The Kaua’i Half Marathon is special in so many ways. It will be the first race Cristina and I run as husband and wife. We’re going to be married the day before in front of our biggest fans; our family! The race will also be a true family affair because both my sisters will be joining us on the course. Lastly, it’s my “A” race for the fall running season. I’ll be trying to run as close to 1:23:00. My initial goal was to run sub 1:20:00, but after reassessing my training I know 1:24:00 is more realistic.

My 14 week training plan generally consisted of three “hard” sessions a week. Usually two speed sessions (long intervals and a tempo run) and a long run no less than 13 miles and no more than 18 miles. I averaged 55 miles a week with a high of 82 miles.

The Kaua’i course is challenging with gradual climbs and rolling hills. The humidity also plays a big factor in performance. When I ran the inaugural marathon in 2009 I suffered some cramping and dehydration because of the heat and humidity. The course is scenic and winds its way through the Poipu/Koloa neighborhoods. It’s one of the few races I’ve ran where the locals embrace the experience of cheering on the runners. You wouldn’t believe how many people are out on their lawns cheering and offering refreshments.

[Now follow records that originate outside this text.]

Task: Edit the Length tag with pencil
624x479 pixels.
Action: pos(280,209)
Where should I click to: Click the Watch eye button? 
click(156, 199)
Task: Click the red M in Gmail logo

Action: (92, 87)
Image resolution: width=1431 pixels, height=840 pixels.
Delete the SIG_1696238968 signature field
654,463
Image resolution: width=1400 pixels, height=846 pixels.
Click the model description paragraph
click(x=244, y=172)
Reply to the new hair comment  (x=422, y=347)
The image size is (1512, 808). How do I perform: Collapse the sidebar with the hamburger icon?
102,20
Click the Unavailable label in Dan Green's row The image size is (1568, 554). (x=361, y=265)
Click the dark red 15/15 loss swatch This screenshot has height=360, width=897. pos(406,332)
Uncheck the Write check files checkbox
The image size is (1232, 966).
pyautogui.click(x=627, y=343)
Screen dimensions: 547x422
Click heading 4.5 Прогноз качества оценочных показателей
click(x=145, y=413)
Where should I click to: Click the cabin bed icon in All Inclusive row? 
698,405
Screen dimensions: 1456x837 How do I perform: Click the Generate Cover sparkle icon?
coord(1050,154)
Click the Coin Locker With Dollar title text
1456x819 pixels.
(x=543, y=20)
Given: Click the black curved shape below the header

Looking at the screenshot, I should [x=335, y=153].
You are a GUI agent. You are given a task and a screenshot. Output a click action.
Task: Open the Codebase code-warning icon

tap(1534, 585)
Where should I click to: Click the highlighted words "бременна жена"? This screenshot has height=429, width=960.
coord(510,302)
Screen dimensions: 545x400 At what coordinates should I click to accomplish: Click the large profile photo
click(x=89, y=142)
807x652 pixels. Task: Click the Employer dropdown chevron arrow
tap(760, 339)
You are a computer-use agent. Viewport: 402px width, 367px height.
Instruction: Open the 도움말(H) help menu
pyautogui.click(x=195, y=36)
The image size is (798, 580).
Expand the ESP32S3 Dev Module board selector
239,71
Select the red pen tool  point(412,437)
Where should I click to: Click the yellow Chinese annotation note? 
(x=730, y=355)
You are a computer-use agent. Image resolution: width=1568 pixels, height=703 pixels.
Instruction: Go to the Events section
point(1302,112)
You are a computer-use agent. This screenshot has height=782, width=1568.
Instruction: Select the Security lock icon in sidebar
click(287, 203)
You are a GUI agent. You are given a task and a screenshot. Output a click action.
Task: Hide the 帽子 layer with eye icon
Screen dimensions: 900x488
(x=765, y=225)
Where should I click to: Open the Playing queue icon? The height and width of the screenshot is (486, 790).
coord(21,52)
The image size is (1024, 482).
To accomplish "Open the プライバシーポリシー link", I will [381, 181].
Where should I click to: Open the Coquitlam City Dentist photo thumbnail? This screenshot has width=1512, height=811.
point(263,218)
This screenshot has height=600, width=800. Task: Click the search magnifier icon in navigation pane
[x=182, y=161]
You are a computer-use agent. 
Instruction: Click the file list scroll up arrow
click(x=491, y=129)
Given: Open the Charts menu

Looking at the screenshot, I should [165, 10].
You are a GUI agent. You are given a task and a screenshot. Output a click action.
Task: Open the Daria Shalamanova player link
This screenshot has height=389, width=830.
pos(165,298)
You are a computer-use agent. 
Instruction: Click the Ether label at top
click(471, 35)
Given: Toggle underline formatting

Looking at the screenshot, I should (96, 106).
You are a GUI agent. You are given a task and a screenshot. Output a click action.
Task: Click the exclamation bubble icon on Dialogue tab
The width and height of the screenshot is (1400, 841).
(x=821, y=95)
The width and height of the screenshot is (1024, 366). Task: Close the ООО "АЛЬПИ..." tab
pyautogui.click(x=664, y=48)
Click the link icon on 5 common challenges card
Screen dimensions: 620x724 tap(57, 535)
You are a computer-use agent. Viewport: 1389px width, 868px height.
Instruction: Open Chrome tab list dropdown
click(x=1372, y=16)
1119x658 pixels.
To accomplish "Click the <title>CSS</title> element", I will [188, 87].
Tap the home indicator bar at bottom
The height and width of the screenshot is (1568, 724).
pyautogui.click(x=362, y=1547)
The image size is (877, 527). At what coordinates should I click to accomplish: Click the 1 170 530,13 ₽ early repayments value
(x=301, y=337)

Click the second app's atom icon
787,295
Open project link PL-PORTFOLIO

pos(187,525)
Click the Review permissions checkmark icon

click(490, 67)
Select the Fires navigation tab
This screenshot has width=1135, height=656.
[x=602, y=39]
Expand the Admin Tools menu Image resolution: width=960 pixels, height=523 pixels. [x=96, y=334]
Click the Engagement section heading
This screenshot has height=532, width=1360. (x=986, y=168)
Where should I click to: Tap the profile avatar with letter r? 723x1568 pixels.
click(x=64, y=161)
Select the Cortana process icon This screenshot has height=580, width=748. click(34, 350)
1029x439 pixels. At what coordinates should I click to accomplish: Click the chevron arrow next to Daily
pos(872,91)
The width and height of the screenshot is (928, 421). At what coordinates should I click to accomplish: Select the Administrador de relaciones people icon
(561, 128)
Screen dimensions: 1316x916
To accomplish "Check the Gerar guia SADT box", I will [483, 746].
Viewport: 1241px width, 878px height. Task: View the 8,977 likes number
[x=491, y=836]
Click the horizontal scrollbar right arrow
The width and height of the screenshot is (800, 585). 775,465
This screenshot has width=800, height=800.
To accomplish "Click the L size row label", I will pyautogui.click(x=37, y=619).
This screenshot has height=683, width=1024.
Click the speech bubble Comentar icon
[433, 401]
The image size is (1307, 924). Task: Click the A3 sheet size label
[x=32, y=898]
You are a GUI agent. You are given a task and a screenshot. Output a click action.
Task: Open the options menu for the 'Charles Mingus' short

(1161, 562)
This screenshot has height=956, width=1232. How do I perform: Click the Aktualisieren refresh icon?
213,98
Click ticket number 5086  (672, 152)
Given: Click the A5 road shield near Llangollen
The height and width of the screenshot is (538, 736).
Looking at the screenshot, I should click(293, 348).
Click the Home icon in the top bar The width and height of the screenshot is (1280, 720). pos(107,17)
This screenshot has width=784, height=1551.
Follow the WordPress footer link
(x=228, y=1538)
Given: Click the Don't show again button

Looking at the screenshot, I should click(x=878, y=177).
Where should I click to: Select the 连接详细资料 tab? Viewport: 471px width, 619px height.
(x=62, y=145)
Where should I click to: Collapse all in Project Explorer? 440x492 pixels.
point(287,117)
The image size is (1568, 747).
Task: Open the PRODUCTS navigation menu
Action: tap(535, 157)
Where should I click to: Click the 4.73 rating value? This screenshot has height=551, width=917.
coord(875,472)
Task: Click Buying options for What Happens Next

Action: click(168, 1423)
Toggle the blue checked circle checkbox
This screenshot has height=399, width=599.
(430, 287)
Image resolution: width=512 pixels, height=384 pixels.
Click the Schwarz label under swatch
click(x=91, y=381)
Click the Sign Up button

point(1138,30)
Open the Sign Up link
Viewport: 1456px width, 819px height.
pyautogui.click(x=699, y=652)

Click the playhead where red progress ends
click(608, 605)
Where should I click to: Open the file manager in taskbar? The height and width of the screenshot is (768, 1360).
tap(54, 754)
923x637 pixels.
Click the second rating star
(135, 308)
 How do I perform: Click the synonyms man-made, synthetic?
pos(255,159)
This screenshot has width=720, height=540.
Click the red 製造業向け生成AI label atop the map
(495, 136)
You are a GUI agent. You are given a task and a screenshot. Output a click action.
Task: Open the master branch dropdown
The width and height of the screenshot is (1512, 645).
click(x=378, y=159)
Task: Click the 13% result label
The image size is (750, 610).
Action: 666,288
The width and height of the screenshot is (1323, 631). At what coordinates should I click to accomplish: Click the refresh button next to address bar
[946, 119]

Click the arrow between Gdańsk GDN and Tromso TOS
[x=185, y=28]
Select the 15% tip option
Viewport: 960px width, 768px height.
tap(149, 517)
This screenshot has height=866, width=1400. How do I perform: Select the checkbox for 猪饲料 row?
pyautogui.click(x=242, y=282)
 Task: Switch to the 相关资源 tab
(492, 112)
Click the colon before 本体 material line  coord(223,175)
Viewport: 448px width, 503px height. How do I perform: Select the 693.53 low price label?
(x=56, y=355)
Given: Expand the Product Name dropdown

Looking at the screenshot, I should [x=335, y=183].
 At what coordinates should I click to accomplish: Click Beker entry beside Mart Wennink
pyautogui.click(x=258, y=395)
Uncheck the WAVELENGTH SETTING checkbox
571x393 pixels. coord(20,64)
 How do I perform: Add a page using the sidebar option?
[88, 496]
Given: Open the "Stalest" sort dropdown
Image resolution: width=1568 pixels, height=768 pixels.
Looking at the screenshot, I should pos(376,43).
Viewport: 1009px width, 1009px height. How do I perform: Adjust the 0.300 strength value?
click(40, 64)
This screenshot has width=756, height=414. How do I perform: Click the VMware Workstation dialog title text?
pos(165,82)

As for race strategy, I plan on negative splitting the race:
Mile 1 – 6:50
Mile 2 – 6:50 13:40
Mile 3 – 6:40 20:20
Mile 4 – 6:40 27:00
Mile 5 – 6:30 33:30
Mile 6 – 6:30 40:00
Mile 7 – 6:30 46:30
Mile 8 – 6:30 53:00
Mile 9 – 6:15 59:15
Mile 10 – 6:15 1:05:30
Mile 11 – 6:10 1:11:40
Mile 12 – 6:10 1:17:50
Mile 13 – 6:00 1:23:50
Basically, conserve energy energy until mile 7 where there are more climbs, then hammer home to the finish where it’s downhill to flat. Hopefully there will be a group of us running similar paces so I can work off of them and stay motivated.

Nutritionally I plan on eating 3 hours before the race with a bagel and banana chased down with water. Twenty minutes before the race I’ll take in a Chocolate Cherry Clif Shot Energy Gel with caffeine. During the race I’ll drink water at mile 4. At mile 8 I’ll take in another Chocolate Cherry Gel diluted in 6 ounces of water. At mile 10 and 12.5 I’ll drink water. Hopefully my stomach holds up well and I can finish in good enough shape to have a beer or three.

I’ll be wearing the brand new Mizuno Wave Sayonara with a pair of ultralight Wright socks. To keep with the blue theme (our wedding color) I’ll be wearing the Sugoi race shorts. No, I won’t be wearing a shirt because I feel the cooling effect of the trade winds better without one on. The sun will be in my eyes on the final stretch home, so I’ll be sporting the orange Merrell sunglasses I got for free while running a local 5k. I wore this race outfit at the Merrell Carmel Racing 5k series to make sure it was race ready. It was!